From June 2023 to September 2025, only 16% to 38% of non-hospitalized US COVID-19 patients aged 65 years and older were given an antiviral prescription, while those aged 75 to 84 and older were more likely to receive such a prescription than younger patients, according to a report from Centers for Disease Control and Prevention (CDC) researchers.
For the study, published in Morbidity and Mortality Weekly Report, the team used electronic health records to evaluate factors tied to receipt of an antiviral prescription among non-hospitalized COVID-19 aged 65 years and older.
“Adults aged ≥65 years have the highest rates of COVID-19–related hospitalization,” the authors wrote. “Despite the proven benefit of COVID-19 antivirals in preventing severe outcomes, data suggest that their use is low among older adults.”
Prescription rates vary by age, race, season, vaccination status
The odds of receiving an antiviral prescription were greatest among those aged 75 to 84 years and 85 and older (adjusted odds ratio [aOR], 1.09 and 1.11, respectively), those of Asian (aOR, 1.42) or Hispanic (aOR, 1.24) race, and recipients of at least one COVID-19 vaccine dose (aOR, 1.73).
Encouraging annual COVID-19 vaccination and increased prescribing of antivirals among adults aged ≥65 years with COVID-19 could reduce the risk for severe illness and hospitalization in this population.

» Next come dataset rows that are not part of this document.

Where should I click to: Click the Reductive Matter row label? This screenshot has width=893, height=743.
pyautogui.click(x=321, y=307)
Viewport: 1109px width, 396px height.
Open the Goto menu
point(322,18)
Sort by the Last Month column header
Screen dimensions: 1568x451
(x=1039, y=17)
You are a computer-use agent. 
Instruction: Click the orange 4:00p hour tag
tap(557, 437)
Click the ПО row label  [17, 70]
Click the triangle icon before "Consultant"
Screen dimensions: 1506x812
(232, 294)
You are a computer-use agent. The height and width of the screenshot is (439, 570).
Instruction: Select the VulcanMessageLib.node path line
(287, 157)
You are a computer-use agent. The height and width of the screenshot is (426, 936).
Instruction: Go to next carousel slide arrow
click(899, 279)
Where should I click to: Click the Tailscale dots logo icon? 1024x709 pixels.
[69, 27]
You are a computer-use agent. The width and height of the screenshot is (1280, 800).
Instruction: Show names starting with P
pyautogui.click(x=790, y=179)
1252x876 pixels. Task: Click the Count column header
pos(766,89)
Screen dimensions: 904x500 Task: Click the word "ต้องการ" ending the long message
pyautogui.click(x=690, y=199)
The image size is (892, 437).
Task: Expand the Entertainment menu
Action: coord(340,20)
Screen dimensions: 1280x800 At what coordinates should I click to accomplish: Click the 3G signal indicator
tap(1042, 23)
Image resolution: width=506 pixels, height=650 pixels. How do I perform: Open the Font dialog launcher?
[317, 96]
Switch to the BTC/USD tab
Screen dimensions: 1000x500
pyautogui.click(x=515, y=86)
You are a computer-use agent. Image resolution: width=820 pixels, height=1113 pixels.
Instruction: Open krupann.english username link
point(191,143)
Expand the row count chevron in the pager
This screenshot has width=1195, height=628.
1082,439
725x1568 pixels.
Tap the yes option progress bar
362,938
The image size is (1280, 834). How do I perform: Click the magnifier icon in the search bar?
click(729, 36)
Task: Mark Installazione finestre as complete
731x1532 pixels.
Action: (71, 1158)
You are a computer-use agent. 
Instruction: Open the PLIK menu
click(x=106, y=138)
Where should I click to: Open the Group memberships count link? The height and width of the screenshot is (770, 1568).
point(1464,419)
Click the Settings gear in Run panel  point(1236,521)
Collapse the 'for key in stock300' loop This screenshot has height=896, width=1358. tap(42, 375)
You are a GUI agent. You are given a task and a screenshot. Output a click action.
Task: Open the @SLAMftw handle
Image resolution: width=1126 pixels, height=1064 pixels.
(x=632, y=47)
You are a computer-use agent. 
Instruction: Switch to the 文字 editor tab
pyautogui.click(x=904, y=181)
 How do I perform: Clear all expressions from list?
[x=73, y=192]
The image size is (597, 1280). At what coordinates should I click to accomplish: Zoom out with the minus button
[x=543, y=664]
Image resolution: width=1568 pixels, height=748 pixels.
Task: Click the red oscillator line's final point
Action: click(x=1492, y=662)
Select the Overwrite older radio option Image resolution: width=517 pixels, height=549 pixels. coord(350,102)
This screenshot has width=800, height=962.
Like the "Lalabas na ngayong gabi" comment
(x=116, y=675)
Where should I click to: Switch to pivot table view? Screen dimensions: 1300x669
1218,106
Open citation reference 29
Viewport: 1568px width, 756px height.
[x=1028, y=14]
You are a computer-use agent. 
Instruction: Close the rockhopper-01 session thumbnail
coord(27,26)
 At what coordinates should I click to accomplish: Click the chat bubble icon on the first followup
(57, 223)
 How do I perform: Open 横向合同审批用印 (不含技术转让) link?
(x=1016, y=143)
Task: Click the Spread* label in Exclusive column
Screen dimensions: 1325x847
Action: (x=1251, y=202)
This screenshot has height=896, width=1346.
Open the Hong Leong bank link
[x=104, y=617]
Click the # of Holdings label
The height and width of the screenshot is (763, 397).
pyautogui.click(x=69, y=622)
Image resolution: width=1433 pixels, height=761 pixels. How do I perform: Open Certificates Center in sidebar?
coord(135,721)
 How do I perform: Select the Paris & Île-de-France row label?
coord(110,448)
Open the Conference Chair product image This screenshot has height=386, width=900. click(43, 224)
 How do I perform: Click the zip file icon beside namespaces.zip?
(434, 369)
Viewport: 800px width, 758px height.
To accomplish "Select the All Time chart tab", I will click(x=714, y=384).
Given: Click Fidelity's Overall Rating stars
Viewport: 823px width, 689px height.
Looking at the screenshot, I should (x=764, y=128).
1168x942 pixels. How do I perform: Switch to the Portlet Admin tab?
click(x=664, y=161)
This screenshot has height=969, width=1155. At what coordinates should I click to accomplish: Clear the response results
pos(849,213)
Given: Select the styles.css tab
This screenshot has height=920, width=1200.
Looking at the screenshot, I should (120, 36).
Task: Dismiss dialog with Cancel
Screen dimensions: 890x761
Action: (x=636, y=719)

The proportion of COVID-19 outpatients aged 65 and older given an antiviral prescription was lower in spring 2024 (21%), fall and winter 2024-25 (23%), spring 2025 (16%), and summer 2025 (19%) than during other seasons (range, 37% to 38%). The odds of antiviral prescription were highest in summer 2024 (aOR, 1.05).
Among prescription recipients, 99% received it within 7 days of COVID-19 diagnosis, and 80% were prescribed nirmatrelvir-ritonavir (Paxlovid). Patients with at least one underlying condition and rural residents had lower odds of receiving an antiviral prescription. The chances of prescribing were lower when COVID-19 incidence was lower.
“Antivirals might be underprescribed among adults aged ≥65 years, and prescribing rates vary temporally,” the researchers concluded. “Encouraging annual COVID-19 vaccination and increased prescribing of antivirals among adults aged ≥65 years with COVID-19 could reduce the risk for severe illness and hospitalization in this population.”